硝酸銀滴定は、昔から塩分測定の方法として親しまれてきた方法ですが、用意する器具が多く、準備や片付けに時間も手間もかかります。また、装置が煩雑なため卓上での測定が必要で、現場に持ち運ぶことはできません。また試薬(硝酸銀)が必要となり、ランニングコストがかかります。加えて、硝酸銀の廃液処理など測定後の面倒が伴うことや、試薬を使うため調理現場では測定出来ないなどの欠点があります。一方、アタゴの電気伝導度式の塩分計は、器具は不要、試薬要らずで、調理現場などでもお使い頂ける利点があります。丸洗いできるので衛生面にも十分に配慮しております。
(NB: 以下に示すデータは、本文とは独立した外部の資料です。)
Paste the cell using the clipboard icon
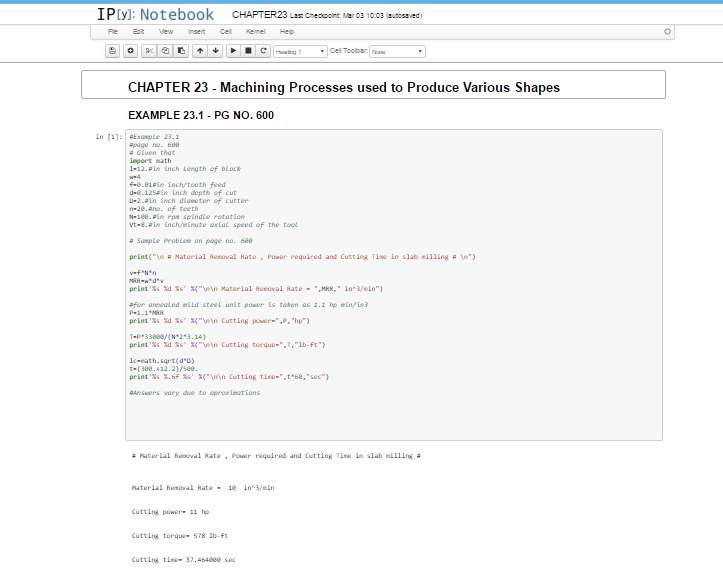 point(181,50)
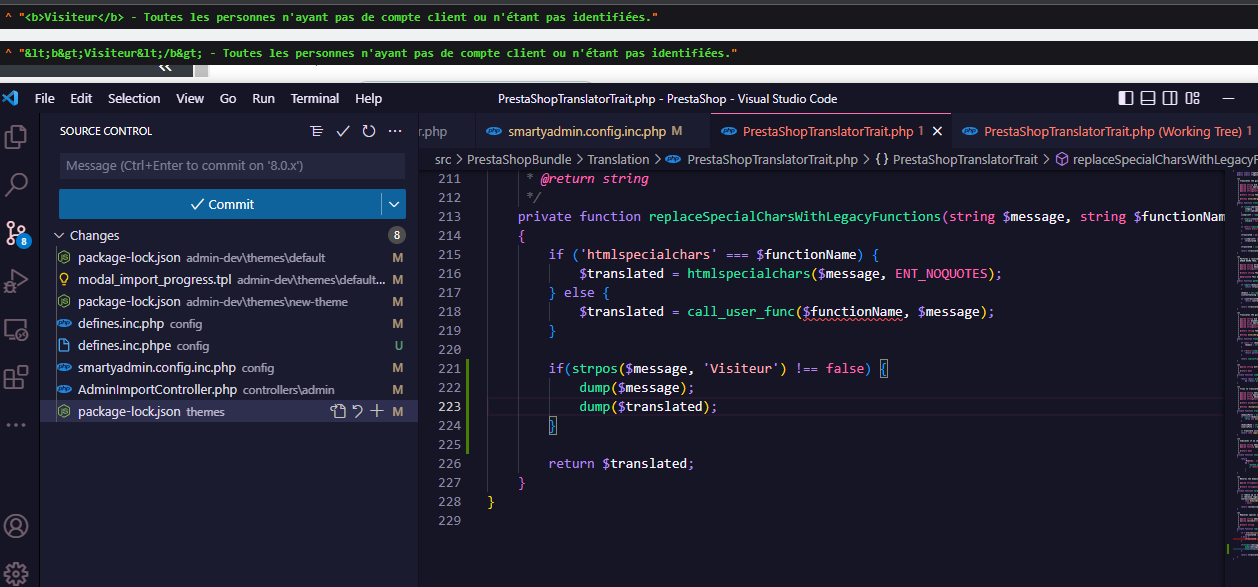Open the Terminal menu
Image resolution: width=1258 pixels, height=587 pixels.
315,98
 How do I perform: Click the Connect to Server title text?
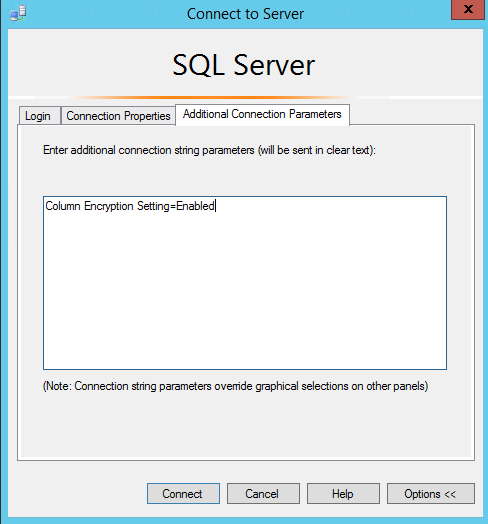coord(245,14)
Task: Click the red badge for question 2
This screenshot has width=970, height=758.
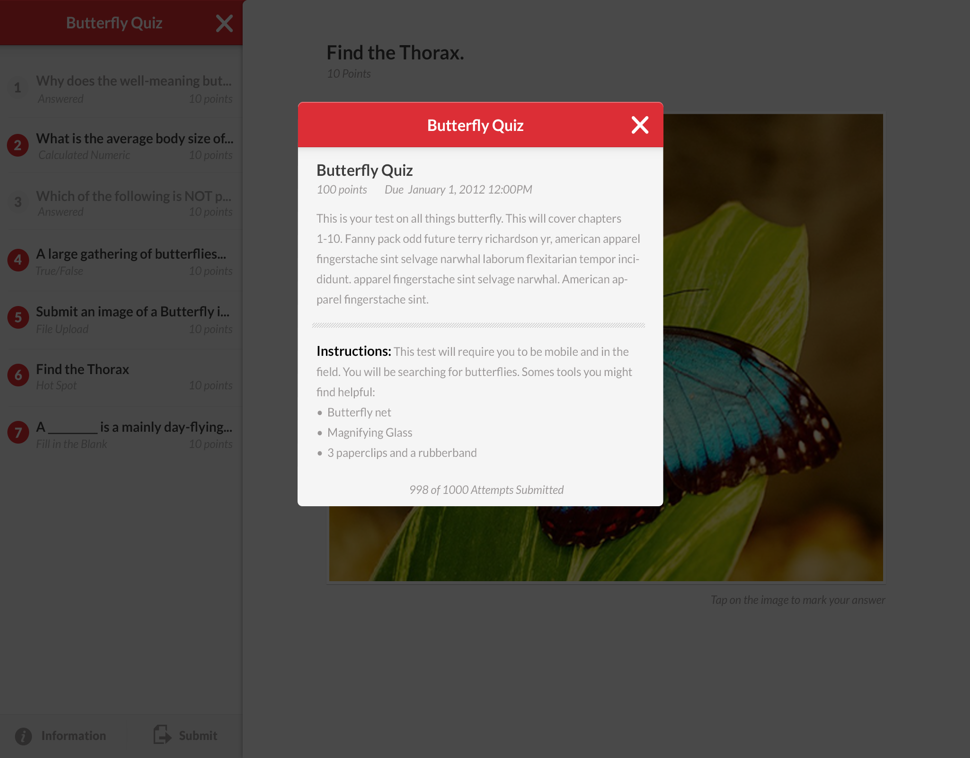Action: [x=17, y=145]
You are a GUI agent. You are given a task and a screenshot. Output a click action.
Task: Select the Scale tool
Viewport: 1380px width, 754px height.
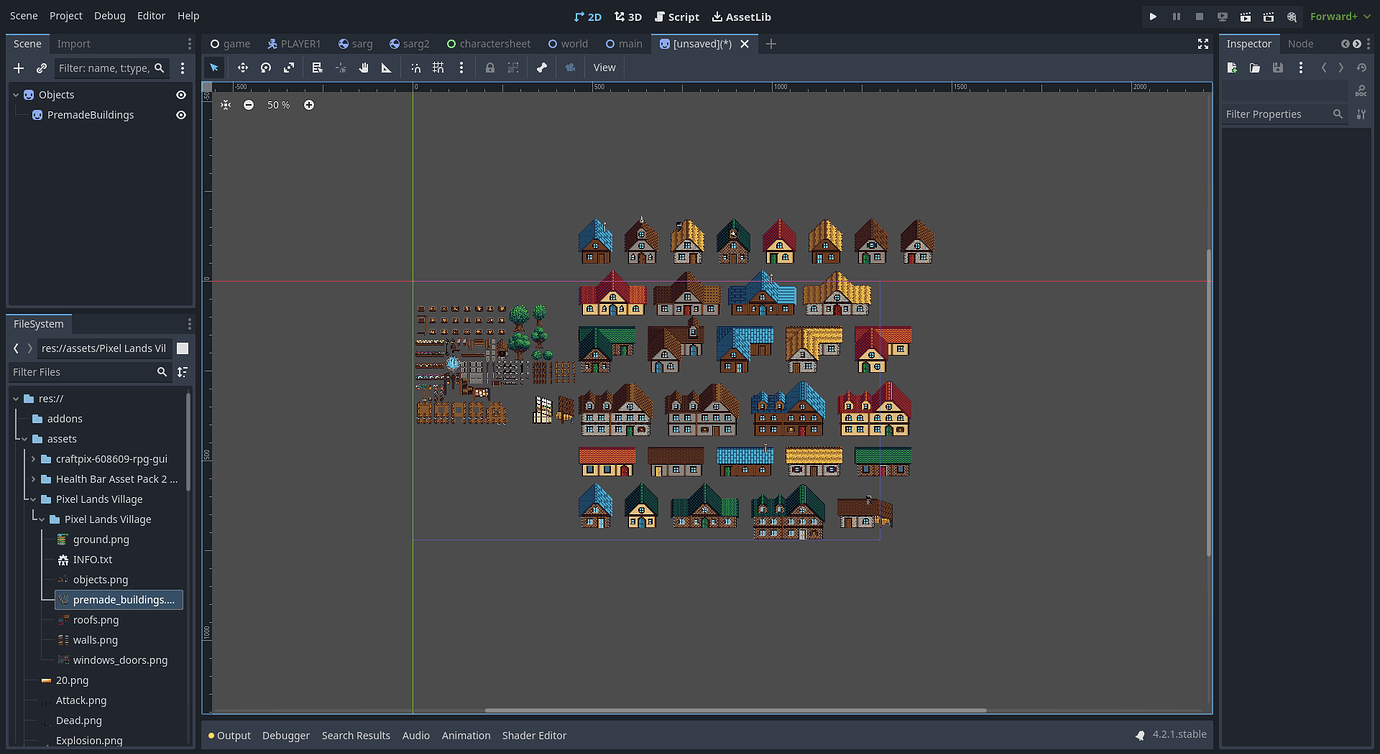[x=289, y=67]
硝酸銀滴定(モール法や電位差滴定法)は、例えば、固形サンプルを測定する場合は単位がw/w(g/g)となり、液体サンプルを測定する場合は単位がw/v(g/ml)となるケースが多いです。
また、サンプルの前処理の有無によっても測定結果が異なってきます。例えば、塩化ナトリウム以外の塩素の分離処理や、硝酸銀に反応してしまう臭素やヨウ素の分離処理をしている場合などです。しょうゆの測定や海水の測定では、係数をかけて塩分濃度とする場合もあります。このように、アタゴの塩分計との差が出る場合は、測定された硝酸銀滴定の条件を今一度お確かめ下さい。
アタゴの塩分計(電気伝導度)は、サンプルに含まれる電解質成分全てを測定しています。塩化ナトリウム以外の成分が含まれる場合は、電解質の加算値を測定します。
このように、硝酸銀滴定においても、電気伝導度方式においても、塩化ナトリウム以外の成分が含まれる場合には、測定結果に影響があるため、それぞれの利点と欠点をご理解頂き、適材適所で活用される事をお勧めします。
硝酸銀滴定と電気伝導度方式では、塩化ナトリウム以外の成分を含む場合は、測定結果に違いが生じますので、サンプルの品種ごとに検量線を作っていただき補正を行うことをお勧めしております。
検量線作成の方法
換算グラフの作成方法の例を説明します。
塩分%が異なる検体、例えば調味料数点を硝酸銀滴定法(モール法)とPAL-SALTかES-421とで測定します。
モール法での測定値4.5%のときPAL-SALT/ES-421/ES-421で4.2%、モール法で5.9%のときPAL-SALT/ES-421/ES-421で5.5%、モール法で8.0%とのときPAL-SALT/ES-421/ES-421で7.0%…というように測定値を描き込んでいった結果、下のような点線になったとします。
これらの測定値から換算式(直線)を作成すると、y=1.24χ-0.78になります。
ここでχは「PAL-SALT/ES-421の測定値」、yは「モール法の測定値」です。
硝酸銀滴定法(モール法)の値に合わせるときは、上記のような換算グラフ又は換算式で補正してください。
アタゴの塩分計には、補正された値を直接表示するオフセット機能がついております。 具体的な操作方法は、取扱説明書に記載されております。